According to (Isedu and Akhator 2000) liquidity can be defined as a bank’s
ability not only to meet possible deposit withdrawals but also to provide for
the legitimate credit needs of its customer and the community.
The effective
management of liquidity of any bank afloat of all time as finance is the
bedrock of any organization in the early 90’s there were incessant cases of
banks failure some of this was as a result or reckless liquidity management on
the part of the management of such bank (Ajie and Ezi 2000). From the above
statement, it can be said that in the Banking industry the management of
liquidity is the most important and pressing taste the following:
1.
To repay it’s deposit at maturity without delay
that is, to meet obligation that remain viable.
2.
To meet the requirement of monetary in the
solvency
3.
To generate and sustain public confidence in it’s
secrecy.
4.
To meet unexpected and unforeseen demand.
This study has
become necessary because the researcher feel there is no adequate liquidity
management in the required level of liquidity (under liquidity) and above the
required level of liquidity (over liquidity) will have an adverse effect on
both the customer and banks operation as well as now the banking industry as
very important sector of the economy.
1.1 Statement of Research Problem
It
is quite necessary to emphasize here that many bank have failed due to so many
reason the most apparent of those reason is poor liquidity management it’s
obvious that due to establishment of many bank, wrong hand or inefficient and
inexperienced manager as a managed their liquidity for viability and manager as
a result of this, some question will be resolved these questions are:
1.
What role do the management team and bank stalls
play in bank liquidity management?
2.
Is the Constant intervention of the Apex bank
central Bank of Nigeria
(CBN) in mopping up liquidity in the interest of the banks?
3.
As the mode of granting credit facilities to
customers have any effect on banks liquidity?
4.
Is the level of liquidity maintained in the bank
sufficient enough to meet customers demand?
5.
How is the debt recovery period of the bank?
6.
Is the bank liquidity policy generating enough
liquidity to maintain its operations?
7.
Can there be effective and efficient liquidity
management of the bank?
1.2 Objective of Study
Banks is
expected to manage its fund, in such a way as to optimize its profit, maintain
an adequate level of liquidity and acceptable level of risk. Thus, the objective
of the study are to examine the extent to which First bank of Nigeria plc has
managed it and how this can be level to viability and profitability in looking
at the objective if this research work the researcher will consider the
following.
1.
To identify the role of management team and staffs
in bank liquidity management.
2.
To investigate the constant intervention of the
apex bank.

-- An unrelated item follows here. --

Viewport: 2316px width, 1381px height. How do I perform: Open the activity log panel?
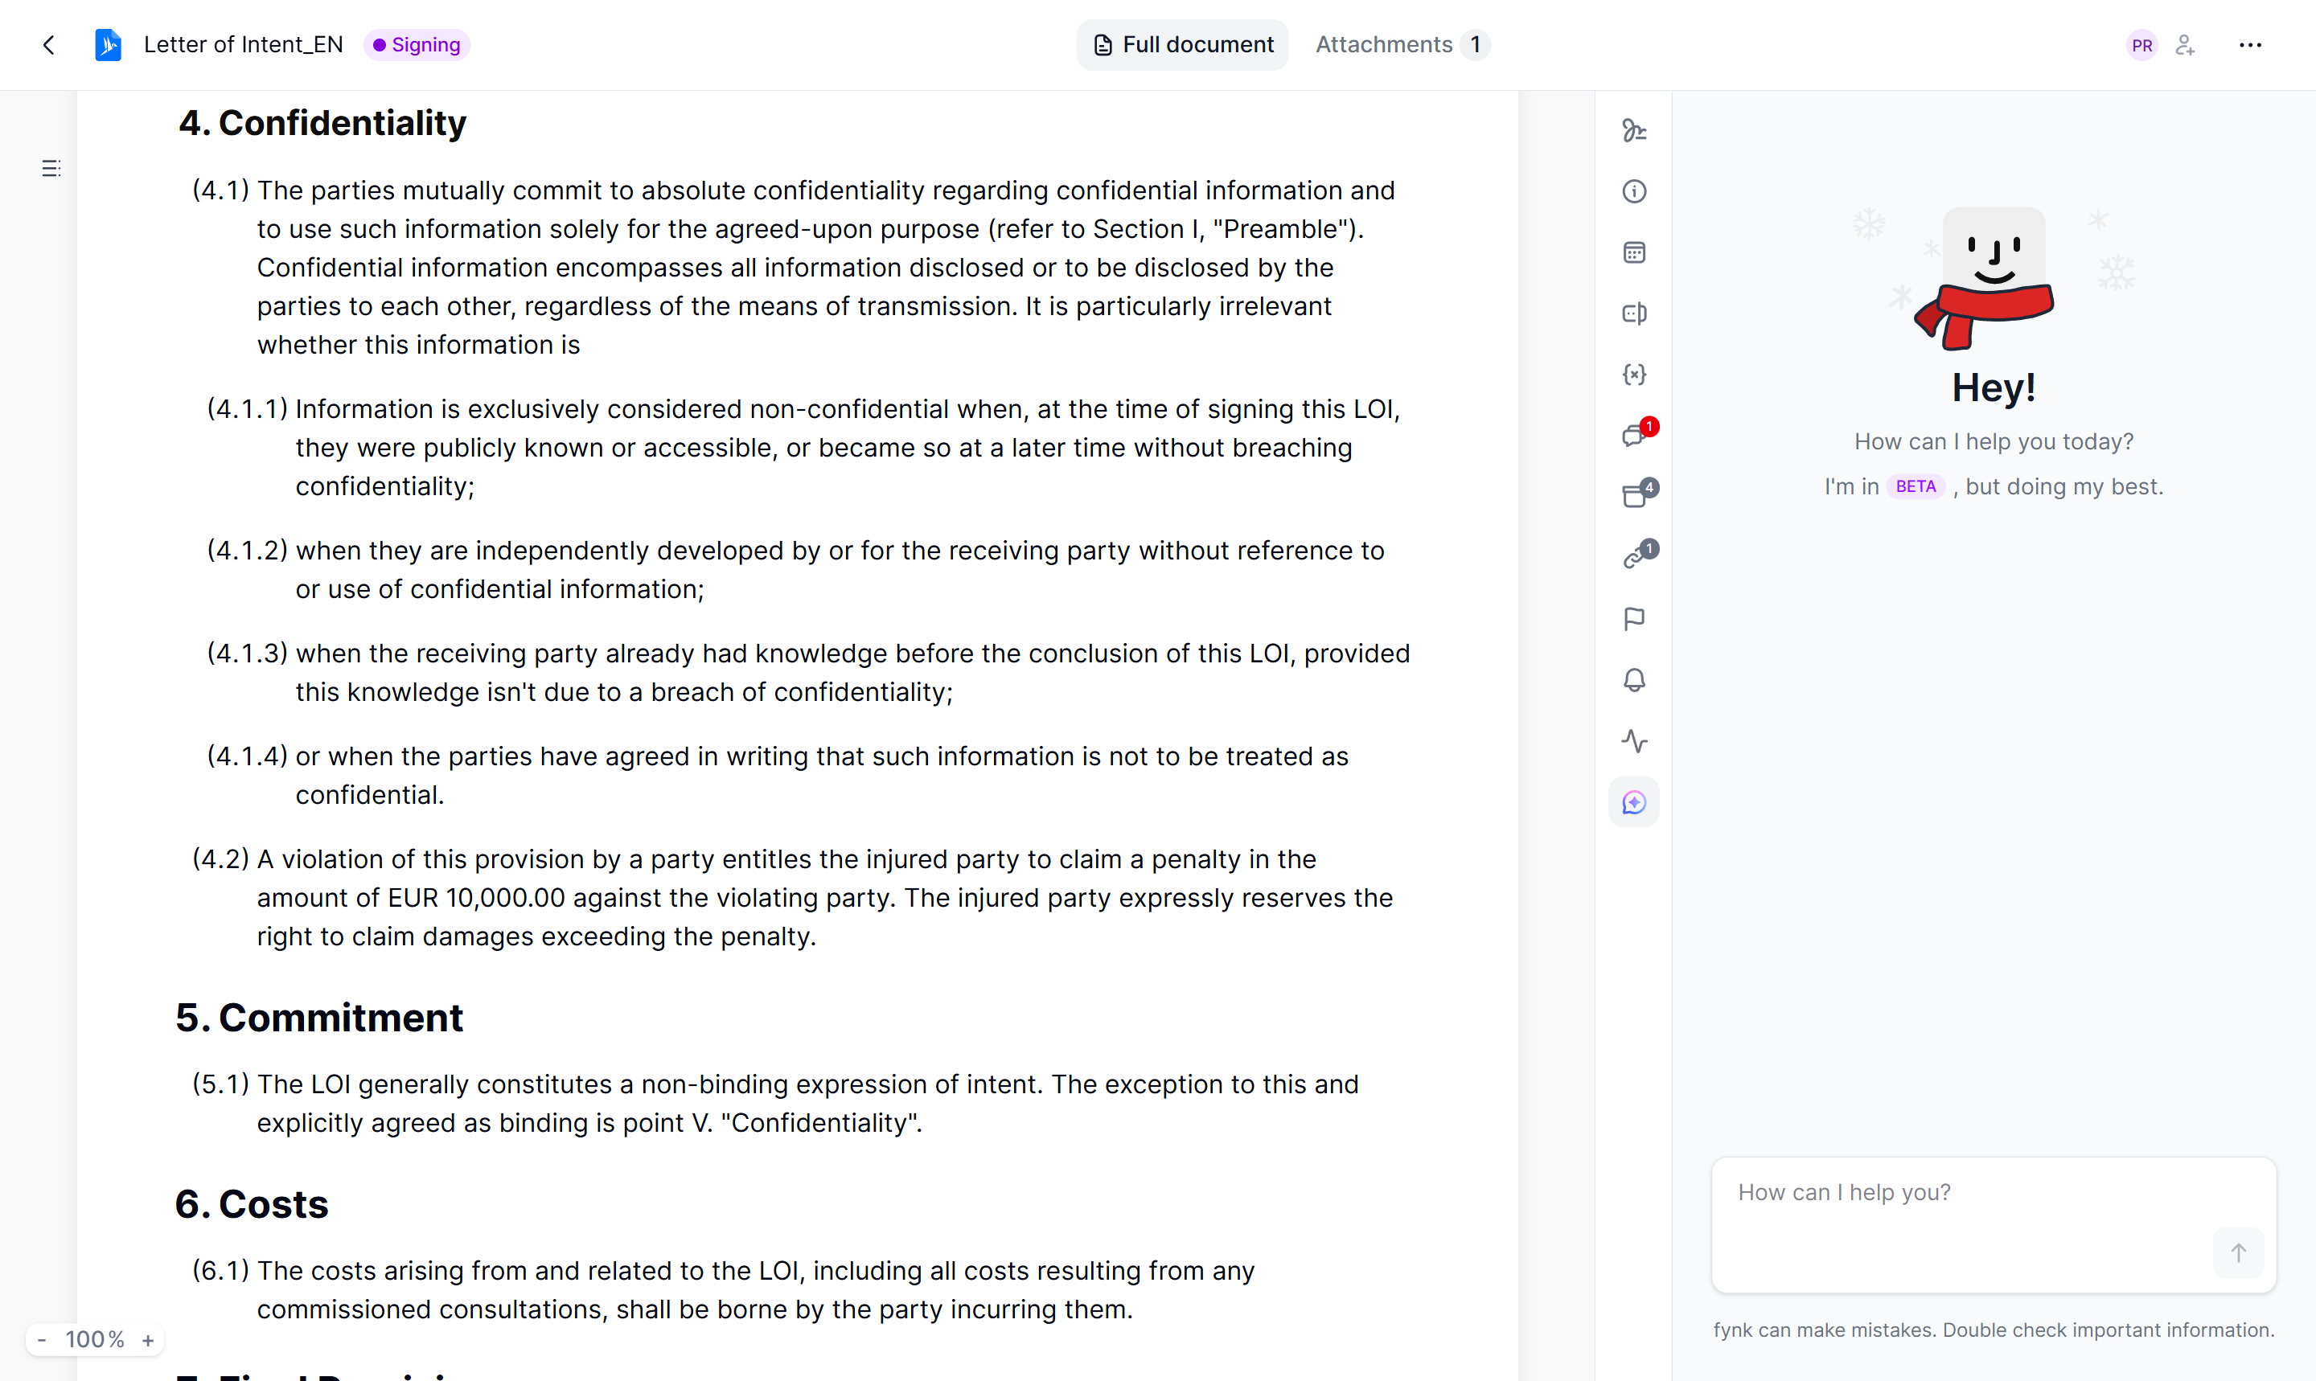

CBN in mopping up liquidity in the interest of bank.
3.
To investigate if the level of liquidity maintain
in bank is insufficient enough to meet the customers demands.
4.
To investigate the mode of granting credit
facilities to customers if it have any effect on Banks liquidity.
5.
To identify the debt recovery of Bank.
6.
To investigate the bank liquidity to maintain it’s
operations.
7.
To identify if there can be effective and
efficient liquidity management of the banks.
1.3 Scope of Study
This research
work is designed to look firstly into the banking industry are how liquidity of
banks is being managed with partial reference to First Bank of Nigeria Plc.
The bank
operate on area basis there are so many branches under an area. This research
work would look into Ekpoma and Benin
City branches and how it has been complying with the
liquidity requirement and how thus many probably led to the growth of the bank
in the period 2007-2008.
1.4 Significance of Study
Adequate
liquidity levels to an effective and efficient banking, it is great deal to
note here that the economy of any Nation depends largely on the banking sector
to carry out its activities liquidity management of bank becomes paramount
importance to banks.
Liquidity
problems leads to surface the short run when there is a large increase in the
demand for cash it becomes a crisis if the bank cannot meet this demand and
assets cannot be sold quickly at price that permit the bank to meet their
obligation. The significance of this study is hoped that apart from stimulating
a more general research into liquidity management of bank this study is
therefore relevant and significant to the bank in Nigerian to develop and
efficient liquidity management.
1.5 Statement of Hypothesis
According to
Aigbokhaevbolo and Ofanson, research hypothesis can be defined as a tested
statement regarding the relationship between two or more variable that are
usually derived from theories.
a. Ho: Bank liquid funds are not adequate for
its services at any given time.
Hi: Bank liquid funds are adequate for its
services at any given time.
b. Ho:
Proper bank liquidity management will not enhance profitability
Hi: Proper bank liquidity management will
enhance profitability.
1.6 Limitation of Study
The major
limitation of this research work as a result of finance this is because its
self sponsored, time again was another limiting factor as the research have to
combine its normal and academic work with the research work.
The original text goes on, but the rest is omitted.